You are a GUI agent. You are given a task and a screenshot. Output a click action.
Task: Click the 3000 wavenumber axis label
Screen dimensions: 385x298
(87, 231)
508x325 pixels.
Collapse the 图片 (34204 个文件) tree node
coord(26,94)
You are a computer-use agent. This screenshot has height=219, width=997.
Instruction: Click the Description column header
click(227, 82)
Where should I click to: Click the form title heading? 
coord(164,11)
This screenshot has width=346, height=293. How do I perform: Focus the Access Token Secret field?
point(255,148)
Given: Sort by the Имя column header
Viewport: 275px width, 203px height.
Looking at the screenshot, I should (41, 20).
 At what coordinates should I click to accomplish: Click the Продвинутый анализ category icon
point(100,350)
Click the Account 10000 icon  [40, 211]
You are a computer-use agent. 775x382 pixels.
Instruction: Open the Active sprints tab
* * * * *
Problem to work on:
Set down the complete listing once more, exactly as it stands above.

Exercise solution:
You are a GUI agent. You are given a task and a screenshot. Output a click action.
Task: Click the 3000 wavenumber axis label
Screen dimensions: 385x298
(87, 231)
508x325 pixels.
Collapse the 图片 (34204 个文件) tree node
coord(26,94)
You are a computer-use agent. This screenshot has height=219, width=997.
Instruction: Click the Description column header
click(227, 82)
Where should I click to: Click the form title heading? 
coord(164,11)
This screenshot has width=346, height=293. How do I perform: Focus the Access Token Secret field?
point(255,148)
Given: Sort by the Имя column header
Viewport: 275px width, 203px height.
Looking at the screenshot, I should (41, 20).
 At what coordinates should I click to accomplish: Click the Продвинутый анализ category icon
point(100,350)
Click the Account 10000 icon  [40, 211]
You are a computer-use agent. 775x382 pixels.
Instruction: Open the Active sprints tab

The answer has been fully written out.